**Work instructions:**
Reproduce, from the lines below, exactly the stretch that begins at the line containing "Viewport: 1188px width, 533px height." and ends at the line containing "Click the horizontal", both included.

* * *

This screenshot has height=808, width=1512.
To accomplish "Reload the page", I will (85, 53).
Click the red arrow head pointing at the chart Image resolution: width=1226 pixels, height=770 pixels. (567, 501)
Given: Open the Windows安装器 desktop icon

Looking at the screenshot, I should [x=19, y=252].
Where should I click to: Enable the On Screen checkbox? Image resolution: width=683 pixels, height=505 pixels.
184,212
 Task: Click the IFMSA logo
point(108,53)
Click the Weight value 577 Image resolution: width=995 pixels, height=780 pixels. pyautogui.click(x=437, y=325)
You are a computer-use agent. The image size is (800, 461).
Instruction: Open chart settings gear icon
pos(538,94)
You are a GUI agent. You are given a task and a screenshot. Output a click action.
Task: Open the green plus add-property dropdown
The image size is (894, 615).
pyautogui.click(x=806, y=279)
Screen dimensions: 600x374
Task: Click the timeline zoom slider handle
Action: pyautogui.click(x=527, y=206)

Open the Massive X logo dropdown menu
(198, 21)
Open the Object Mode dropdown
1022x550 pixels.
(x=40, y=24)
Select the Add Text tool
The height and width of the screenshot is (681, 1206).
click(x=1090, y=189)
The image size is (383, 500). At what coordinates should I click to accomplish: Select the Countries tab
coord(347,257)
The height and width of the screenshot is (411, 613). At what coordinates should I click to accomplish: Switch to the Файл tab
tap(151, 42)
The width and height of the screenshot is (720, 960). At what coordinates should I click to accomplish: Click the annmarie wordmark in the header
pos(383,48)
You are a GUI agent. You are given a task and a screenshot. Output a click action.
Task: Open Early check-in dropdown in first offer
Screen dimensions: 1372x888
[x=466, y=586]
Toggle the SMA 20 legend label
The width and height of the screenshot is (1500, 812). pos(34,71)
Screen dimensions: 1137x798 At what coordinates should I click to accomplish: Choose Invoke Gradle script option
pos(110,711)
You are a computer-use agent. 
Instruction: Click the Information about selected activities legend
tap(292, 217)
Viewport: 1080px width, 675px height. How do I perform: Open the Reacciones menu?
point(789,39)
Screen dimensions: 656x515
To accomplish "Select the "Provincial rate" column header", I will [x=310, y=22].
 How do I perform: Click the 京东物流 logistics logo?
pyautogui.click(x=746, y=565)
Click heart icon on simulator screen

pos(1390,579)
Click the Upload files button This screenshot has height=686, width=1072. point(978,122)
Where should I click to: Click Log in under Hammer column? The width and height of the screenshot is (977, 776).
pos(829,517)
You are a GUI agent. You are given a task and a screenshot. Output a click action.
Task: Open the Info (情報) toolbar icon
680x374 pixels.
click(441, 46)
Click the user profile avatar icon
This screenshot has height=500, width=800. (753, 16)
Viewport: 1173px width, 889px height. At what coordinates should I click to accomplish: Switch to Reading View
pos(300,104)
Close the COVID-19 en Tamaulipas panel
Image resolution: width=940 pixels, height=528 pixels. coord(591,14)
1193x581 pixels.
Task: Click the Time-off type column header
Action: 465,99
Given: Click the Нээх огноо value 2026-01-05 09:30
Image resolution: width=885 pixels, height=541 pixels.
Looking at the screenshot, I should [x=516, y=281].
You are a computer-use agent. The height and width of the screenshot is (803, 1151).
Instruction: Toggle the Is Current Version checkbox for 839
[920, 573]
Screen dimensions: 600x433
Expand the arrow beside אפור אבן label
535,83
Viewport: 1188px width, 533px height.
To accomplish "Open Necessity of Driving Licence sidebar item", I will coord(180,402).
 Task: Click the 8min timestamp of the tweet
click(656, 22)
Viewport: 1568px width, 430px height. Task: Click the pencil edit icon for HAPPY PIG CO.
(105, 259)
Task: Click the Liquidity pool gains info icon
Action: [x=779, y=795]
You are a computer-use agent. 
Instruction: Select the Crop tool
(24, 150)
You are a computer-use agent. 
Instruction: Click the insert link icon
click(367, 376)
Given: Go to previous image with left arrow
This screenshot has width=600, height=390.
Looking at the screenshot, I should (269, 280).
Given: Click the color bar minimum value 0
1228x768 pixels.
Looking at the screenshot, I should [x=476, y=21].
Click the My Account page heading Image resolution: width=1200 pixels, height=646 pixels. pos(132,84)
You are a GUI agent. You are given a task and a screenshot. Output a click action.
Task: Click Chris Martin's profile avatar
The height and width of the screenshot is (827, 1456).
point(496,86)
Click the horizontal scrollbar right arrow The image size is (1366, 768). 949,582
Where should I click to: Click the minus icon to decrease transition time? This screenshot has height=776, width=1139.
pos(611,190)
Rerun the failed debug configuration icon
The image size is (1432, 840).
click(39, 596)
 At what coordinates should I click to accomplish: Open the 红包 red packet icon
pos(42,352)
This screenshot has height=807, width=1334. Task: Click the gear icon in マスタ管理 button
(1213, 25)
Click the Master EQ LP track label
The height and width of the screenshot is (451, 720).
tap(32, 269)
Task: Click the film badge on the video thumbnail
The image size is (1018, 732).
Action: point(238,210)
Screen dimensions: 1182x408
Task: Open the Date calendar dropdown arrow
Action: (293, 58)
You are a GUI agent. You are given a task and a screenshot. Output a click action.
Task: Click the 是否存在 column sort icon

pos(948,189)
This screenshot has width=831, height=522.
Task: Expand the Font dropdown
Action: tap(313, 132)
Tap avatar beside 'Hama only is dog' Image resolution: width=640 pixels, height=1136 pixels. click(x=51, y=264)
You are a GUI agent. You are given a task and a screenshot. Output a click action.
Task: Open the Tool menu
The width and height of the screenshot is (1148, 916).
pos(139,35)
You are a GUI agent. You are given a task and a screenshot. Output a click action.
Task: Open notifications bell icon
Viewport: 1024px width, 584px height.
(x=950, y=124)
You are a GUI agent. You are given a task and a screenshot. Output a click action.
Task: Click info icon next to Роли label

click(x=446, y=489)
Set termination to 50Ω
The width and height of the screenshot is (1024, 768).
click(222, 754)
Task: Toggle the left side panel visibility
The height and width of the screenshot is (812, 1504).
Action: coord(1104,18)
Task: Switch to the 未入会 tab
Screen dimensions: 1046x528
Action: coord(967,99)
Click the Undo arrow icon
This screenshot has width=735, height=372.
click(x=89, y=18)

* * *

**Output below:**
Viewport: 1188px width, 533px height.
To accomplish "Open Necessity of Driving Licence sidebar item", I will coord(180,402).
 Task: Click the 8min timestamp of the tweet
click(656, 22)
Viewport: 1568px width, 430px height. Task: Click the pencil edit icon for HAPPY PIG CO.
(105, 259)
Task: Click the Liquidity pool gains info icon
Action: [x=779, y=795]
You are a computer-use agent. 
Instruction: Select the Crop tool
(24, 150)
You are a computer-use agent. 
Instruction: Click the insert link icon
click(367, 376)
Given: Go to previous image with left arrow
This screenshot has width=600, height=390.
Looking at the screenshot, I should (269, 280).
Given: Click the color bar minimum value 0
1228x768 pixels.
Looking at the screenshot, I should [x=476, y=21].
Click the My Account page heading Image resolution: width=1200 pixels, height=646 pixels. pos(132,84)
You are a GUI agent. You are given a task and a screenshot. Output a click action.
Task: Click Chris Martin's profile avatar
The height and width of the screenshot is (827, 1456).
point(496,86)
Click the horizontal scrollbar right arrow The image size is (1366, 768). 949,582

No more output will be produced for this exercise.